--- START OF AVAILABLE DATA ---
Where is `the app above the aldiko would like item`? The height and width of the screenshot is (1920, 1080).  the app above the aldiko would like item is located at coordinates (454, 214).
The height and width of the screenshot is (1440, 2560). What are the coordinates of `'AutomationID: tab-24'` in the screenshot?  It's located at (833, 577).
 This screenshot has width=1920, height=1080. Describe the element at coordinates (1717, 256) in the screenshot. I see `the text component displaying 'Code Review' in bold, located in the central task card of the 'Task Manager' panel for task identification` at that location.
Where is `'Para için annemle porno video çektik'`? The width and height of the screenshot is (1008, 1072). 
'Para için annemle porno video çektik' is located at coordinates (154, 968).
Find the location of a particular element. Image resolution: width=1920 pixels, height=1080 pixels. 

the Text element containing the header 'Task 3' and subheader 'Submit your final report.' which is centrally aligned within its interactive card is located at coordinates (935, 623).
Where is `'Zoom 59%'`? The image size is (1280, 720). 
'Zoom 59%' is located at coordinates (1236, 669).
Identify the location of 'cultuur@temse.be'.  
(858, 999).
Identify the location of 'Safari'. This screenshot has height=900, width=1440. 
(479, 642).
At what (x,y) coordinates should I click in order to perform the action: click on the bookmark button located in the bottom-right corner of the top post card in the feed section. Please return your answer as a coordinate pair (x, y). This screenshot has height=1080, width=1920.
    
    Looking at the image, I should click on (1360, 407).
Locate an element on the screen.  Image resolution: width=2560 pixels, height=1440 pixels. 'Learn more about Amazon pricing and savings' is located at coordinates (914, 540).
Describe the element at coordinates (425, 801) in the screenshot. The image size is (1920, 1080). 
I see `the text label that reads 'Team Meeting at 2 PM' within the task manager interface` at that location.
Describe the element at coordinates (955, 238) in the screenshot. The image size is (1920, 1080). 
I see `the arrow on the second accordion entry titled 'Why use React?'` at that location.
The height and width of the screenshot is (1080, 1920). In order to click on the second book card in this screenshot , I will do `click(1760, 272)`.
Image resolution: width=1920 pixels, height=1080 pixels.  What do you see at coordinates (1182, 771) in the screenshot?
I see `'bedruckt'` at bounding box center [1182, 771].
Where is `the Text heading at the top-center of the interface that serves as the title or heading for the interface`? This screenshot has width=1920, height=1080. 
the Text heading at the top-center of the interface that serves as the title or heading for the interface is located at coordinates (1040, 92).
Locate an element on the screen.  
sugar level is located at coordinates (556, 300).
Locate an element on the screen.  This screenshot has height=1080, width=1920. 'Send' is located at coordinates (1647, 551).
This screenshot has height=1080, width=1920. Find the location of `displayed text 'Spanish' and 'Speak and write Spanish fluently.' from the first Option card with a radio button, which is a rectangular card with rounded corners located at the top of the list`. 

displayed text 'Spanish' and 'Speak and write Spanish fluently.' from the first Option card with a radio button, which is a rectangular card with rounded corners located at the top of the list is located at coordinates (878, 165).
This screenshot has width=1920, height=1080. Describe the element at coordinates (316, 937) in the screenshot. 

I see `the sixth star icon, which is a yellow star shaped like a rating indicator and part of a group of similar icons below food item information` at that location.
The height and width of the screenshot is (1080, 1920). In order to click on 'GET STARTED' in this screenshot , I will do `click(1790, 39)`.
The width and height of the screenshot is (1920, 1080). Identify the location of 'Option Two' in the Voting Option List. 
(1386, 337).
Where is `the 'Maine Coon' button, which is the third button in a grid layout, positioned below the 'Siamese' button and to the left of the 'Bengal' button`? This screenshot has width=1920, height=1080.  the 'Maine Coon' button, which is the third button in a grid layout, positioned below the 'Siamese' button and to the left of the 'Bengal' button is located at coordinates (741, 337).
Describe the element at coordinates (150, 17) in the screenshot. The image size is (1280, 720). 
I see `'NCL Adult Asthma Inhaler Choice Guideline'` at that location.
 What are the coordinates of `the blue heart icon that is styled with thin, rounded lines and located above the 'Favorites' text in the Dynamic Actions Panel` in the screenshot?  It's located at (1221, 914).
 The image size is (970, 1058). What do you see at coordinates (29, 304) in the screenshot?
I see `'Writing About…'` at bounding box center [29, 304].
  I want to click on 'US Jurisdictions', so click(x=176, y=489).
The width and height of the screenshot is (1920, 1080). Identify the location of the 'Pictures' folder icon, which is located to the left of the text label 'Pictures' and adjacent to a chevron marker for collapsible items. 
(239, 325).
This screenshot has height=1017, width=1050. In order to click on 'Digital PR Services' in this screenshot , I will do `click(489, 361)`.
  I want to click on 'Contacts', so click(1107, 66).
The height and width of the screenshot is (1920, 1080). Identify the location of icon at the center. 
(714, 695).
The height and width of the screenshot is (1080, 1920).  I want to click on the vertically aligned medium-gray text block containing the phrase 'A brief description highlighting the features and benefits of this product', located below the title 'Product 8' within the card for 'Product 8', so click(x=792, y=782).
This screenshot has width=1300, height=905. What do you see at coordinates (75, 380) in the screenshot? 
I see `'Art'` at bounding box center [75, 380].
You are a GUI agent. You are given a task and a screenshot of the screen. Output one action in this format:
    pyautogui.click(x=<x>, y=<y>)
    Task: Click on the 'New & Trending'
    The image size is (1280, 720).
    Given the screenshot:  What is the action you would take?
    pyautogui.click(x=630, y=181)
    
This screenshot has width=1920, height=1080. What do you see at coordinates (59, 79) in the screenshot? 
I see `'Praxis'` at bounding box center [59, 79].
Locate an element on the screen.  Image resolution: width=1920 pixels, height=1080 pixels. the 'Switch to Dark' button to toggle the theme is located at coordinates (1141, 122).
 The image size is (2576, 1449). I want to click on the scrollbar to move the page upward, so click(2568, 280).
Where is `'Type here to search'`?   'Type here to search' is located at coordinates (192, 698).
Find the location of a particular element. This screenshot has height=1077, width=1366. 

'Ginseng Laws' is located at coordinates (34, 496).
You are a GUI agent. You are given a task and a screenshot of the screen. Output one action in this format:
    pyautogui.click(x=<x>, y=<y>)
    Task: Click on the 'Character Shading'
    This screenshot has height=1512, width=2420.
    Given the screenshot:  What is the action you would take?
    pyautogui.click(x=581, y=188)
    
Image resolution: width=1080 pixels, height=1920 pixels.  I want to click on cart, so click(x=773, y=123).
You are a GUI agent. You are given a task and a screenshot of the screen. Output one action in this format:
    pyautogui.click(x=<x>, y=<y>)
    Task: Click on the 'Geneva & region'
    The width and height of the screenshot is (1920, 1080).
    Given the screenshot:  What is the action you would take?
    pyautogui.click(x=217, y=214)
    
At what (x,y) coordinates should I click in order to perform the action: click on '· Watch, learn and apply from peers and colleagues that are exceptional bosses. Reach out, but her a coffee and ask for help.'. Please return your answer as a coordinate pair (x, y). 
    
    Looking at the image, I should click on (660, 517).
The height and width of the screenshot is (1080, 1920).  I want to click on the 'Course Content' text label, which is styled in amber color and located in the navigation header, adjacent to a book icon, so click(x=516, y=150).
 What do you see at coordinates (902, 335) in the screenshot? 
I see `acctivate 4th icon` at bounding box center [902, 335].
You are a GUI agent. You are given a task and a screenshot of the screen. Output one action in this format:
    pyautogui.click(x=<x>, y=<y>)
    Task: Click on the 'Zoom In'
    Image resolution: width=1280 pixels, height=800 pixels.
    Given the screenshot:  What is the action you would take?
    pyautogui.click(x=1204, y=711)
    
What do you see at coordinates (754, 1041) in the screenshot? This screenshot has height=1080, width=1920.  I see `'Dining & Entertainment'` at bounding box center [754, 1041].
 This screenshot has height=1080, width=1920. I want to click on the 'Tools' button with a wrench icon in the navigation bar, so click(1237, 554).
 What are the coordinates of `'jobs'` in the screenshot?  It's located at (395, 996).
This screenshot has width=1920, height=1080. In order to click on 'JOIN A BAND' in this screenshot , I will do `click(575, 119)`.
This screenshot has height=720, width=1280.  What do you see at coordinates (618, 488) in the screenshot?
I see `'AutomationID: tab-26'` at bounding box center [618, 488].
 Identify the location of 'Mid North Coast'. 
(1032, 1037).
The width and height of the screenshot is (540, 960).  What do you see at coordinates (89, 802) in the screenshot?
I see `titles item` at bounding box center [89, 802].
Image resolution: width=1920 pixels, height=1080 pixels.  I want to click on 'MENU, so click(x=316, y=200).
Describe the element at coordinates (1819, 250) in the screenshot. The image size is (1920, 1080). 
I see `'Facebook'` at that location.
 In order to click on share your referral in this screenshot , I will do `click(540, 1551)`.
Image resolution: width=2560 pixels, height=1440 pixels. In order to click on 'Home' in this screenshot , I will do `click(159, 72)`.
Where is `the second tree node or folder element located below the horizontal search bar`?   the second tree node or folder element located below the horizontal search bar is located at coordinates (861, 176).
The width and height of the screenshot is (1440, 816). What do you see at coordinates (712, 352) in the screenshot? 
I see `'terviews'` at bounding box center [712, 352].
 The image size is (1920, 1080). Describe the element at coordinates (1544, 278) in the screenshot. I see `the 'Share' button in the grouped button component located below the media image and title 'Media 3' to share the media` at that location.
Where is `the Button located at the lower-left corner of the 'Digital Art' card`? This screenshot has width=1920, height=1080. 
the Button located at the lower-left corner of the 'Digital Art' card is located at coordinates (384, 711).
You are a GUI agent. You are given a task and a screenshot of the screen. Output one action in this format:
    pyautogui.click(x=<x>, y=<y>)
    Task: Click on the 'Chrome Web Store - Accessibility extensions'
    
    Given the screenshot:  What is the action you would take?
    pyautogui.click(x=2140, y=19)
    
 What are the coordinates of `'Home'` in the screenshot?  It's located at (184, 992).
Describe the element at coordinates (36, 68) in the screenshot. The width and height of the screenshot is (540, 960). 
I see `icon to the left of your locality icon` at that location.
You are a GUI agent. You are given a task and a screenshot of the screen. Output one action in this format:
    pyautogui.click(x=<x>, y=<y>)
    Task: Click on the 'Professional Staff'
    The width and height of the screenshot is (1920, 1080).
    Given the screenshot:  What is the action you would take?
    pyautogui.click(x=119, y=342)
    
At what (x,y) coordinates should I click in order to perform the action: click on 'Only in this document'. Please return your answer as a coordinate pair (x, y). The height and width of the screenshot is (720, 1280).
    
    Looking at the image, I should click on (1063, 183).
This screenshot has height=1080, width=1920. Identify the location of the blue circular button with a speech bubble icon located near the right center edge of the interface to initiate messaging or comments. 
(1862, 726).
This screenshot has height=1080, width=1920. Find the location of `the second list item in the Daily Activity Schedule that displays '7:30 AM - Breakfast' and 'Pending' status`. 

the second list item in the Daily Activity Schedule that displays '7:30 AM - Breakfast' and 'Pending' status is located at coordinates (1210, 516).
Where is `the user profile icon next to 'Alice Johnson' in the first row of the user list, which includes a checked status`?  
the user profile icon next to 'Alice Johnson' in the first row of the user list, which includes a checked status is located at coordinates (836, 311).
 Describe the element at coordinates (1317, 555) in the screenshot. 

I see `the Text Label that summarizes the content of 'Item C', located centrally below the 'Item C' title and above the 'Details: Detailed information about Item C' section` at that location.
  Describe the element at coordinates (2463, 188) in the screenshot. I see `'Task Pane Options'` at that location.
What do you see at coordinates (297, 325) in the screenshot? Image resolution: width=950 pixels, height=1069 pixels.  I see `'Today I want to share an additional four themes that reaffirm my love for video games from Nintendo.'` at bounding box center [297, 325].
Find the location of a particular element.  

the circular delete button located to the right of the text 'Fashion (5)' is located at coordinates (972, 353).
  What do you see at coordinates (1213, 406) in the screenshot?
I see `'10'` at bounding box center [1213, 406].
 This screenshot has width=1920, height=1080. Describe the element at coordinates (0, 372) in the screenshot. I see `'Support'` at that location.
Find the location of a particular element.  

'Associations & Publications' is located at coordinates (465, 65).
--- END OF AVAILABLE DATA ---
◆ WHAT THIS TASK INVOLVES: Rewrite the stretch of material that opens with the line containing "at (395, 996)." and closes with the line containing "coordinates (861, 176).", swapping "Image resolution" for "Screen resolution" and keeping every other character as it is.

◆ OUTPUT:
 What are the coordinates of `'jobs'` in the screenshot?  It's located at (395, 996).
This screenshot has width=1920, height=1080. In order to click on 'JOIN A BAND' in this screenshot , I will do `click(575, 119)`.
This screenshot has height=720, width=1280.  What do you see at coordinates (618, 488) in the screenshot?
I see `'AutomationID: tab-26'` at bounding box center [618, 488].
 Identify the location of 'Mid North Coast'. 
(1032, 1037).
The width and height of the screenshot is (540, 960).  What do you see at coordinates (89, 802) in the screenshot?
I see `titles item` at bounding box center [89, 802].
Screen resolution: width=1920 pixels, height=1080 pixels.  I want to click on 'MENU, so click(x=316, y=200).
Describe the element at coordinates (1819, 250) in the screenshot. The image size is (1920, 1080). 
I see `'Facebook'` at that location.
 In order to click on share your referral in this screenshot , I will do `click(540, 1551)`.
Screen resolution: width=2560 pixels, height=1440 pixels. In order to click on 'Home' in this screenshot , I will do `click(159, 72)`.
Where is `the second tree node or folder element located below the horizontal search bar`?   the second tree node or folder element located below the horizontal search bar is located at coordinates (861, 176).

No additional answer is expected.